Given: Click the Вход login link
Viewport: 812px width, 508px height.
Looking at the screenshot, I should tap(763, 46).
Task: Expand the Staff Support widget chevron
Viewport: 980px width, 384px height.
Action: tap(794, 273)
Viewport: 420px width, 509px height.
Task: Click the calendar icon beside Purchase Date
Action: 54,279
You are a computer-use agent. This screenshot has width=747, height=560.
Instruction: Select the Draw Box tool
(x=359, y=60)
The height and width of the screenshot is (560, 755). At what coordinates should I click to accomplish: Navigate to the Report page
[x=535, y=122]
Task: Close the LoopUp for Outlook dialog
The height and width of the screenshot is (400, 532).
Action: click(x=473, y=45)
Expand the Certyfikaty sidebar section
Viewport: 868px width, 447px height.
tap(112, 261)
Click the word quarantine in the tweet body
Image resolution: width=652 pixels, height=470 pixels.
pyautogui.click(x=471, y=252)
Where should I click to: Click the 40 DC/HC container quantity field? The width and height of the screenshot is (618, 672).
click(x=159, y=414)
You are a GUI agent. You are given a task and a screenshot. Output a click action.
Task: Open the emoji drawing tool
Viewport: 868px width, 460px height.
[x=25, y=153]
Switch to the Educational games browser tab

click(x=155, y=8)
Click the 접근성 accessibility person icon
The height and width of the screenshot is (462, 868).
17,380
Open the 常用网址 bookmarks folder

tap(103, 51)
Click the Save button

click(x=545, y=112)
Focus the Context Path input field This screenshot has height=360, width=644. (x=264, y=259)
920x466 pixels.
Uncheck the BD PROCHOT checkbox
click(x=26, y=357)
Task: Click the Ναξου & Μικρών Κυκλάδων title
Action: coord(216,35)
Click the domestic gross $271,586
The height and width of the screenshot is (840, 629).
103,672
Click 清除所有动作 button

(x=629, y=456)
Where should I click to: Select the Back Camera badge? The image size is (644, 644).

____

What this task involves
All the records, from the first line to the last: repeat them exactly.

Task solution
Given: Click the Вход login link
Viewport: 812px width, 508px height.
Looking at the screenshot, I should tap(763, 46).
Task: Expand the Staff Support widget chevron
Viewport: 980px width, 384px height.
Action: tap(794, 273)
Viewport: 420px width, 509px height.
Task: Click the calendar icon beside Purchase Date
Action: 54,279
You are a computer-use agent. This screenshot has width=747, height=560.
Instruction: Select the Draw Box tool
(x=359, y=60)
The height and width of the screenshot is (560, 755). At what coordinates should I click to accomplish: Navigate to the Report page
[x=535, y=122]
Task: Close the LoopUp for Outlook dialog
The height and width of the screenshot is (400, 532).
Action: click(x=473, y=45)
Expand the Certyfikaty sidebar section
Viewport: 868px width, 447px height.
tap(112, 261)
Click the word quarantine in the tweet body
Image resolution: width=652 pixels, height=470 pixels.
pyautogui.click(x=471, y=252)
Where should I click to: Click the 40 DC/HC container quantity field? The width and height of the screenshot is (618, 672).
click(x=159, y=414)
You are a GUI agent. You are given a task and a screenshot. Output a click action.
Task: Open the emoji drawing tool
Viewport: 868px width, 460px height.
[x=25, y=153]
Switch to the Educational games browser tab

click(x=155, y=8)
Click the 접근성 accessibility person icon
The height and width of the screenshot is (462, 868).
17,380
Open the 常用网址 bookmarks folder

tap(103, 51)
Click the Save button

click(x=545, y=112)
Focus the Context Path input field This screenshot has height=360, width=644. (x=264, y=259)
920x466 pixels.
Uncheck the BD PROCHOT checkbox
click(x=26, y=357)
Task: Click the Ναξου & Μικρών Κυκλάδων title
Action: coord(216,35)
Click the domestic gross $271,586
The height and width of the screenshot is (840, 629).
103,672
Click 清除所有动作 button

(x=629, y=456)
Where should I click to: Select the Back Camera badge? The image size is (644, 644).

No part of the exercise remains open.